Tuesday, March 30, 2010

Fallout from the passed health care bill

Since the health care bill passed, there have been a lot of headlines — some grumbling, some praise, and some political posturing from politicians and insurers alike.

In one particularly scary headline, the health insurance companies claimed they had found a loophole and were therefore not going to comply with the requirement that they immediately start covering children with pre-existing conditions. This ought to show how blatantly evil the insurers are, that they would flat-out state that they weren't going to cover sick kids! I mean, how heartless can you be?

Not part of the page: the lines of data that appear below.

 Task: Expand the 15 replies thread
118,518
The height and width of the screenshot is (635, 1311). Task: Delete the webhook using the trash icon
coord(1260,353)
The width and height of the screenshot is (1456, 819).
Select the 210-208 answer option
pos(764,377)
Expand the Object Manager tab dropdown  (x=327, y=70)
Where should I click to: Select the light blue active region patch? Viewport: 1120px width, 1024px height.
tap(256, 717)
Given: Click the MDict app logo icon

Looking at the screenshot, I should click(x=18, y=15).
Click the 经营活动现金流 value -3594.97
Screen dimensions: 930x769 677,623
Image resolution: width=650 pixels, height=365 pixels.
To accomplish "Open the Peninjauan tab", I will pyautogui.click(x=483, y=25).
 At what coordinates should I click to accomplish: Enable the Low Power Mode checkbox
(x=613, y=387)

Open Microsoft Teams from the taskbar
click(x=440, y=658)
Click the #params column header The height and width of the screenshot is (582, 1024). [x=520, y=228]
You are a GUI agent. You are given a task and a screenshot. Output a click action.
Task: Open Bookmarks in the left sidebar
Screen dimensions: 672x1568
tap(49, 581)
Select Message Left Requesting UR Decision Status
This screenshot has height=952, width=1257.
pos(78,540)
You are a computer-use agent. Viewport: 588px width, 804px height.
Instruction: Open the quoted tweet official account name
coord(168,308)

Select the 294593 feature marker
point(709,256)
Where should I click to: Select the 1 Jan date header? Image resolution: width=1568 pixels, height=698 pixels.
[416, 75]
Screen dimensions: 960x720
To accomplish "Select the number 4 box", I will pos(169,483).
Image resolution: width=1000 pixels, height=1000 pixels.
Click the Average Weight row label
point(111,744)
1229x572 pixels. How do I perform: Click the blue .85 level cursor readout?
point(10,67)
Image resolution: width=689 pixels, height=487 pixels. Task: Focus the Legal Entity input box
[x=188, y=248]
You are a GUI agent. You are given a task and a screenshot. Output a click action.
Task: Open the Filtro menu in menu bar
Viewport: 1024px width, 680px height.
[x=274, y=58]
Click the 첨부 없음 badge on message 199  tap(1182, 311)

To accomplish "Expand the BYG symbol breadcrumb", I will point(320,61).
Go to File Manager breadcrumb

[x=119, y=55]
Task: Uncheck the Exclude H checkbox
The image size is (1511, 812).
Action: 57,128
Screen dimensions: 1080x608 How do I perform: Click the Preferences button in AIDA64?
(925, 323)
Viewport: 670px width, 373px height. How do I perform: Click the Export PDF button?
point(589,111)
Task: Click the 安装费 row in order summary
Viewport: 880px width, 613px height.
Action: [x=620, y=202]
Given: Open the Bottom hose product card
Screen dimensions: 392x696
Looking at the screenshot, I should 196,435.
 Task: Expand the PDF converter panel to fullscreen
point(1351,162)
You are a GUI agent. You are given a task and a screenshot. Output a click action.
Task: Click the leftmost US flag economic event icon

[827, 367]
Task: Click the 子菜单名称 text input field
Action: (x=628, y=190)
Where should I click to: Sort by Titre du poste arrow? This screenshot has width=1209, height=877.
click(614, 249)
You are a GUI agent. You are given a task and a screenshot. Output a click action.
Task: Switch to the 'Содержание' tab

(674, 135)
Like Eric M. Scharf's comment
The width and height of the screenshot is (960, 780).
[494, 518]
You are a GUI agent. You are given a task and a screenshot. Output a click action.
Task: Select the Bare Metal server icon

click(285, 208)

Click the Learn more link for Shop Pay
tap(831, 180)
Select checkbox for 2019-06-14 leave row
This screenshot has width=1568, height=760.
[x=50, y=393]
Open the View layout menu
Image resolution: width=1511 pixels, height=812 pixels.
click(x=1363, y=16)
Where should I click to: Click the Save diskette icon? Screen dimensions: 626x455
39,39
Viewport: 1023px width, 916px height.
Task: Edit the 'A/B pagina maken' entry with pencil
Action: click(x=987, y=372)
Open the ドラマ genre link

Luckily, the White House was able to put enough pressure on them that they changed their tune:

Insurers to Comply with New Rules for Children

In other news, a measure was just passed to alter a few parts of the health bill:

It also eliminates special deals, such as $100 million to help Nebraska pay for its share of Medicaid, the joint federal-state health program.

In addition, the reconciliation bill will change the way college students borrow money from the government. Previously, government-sponsored student loans were issued by banks, which contributed to a lot of students' confusion as to whether their loans were from the government or from the bank. Banks were basically taking advantage of the government-back student loan program to sell students on more expensive, private loans. That will end now, as the reconciliation bill takes government backed loans away from the banks — from now on, students will get their loans through the schools, eliminating confusion and saving the government a lot of money.

I'm not really a fan of bills that contain a little bit of everything, because I think they tend to confuse the issue. Even if the student loans stuff has nothing to do with the health bill, though, in this case I think it's a good thing!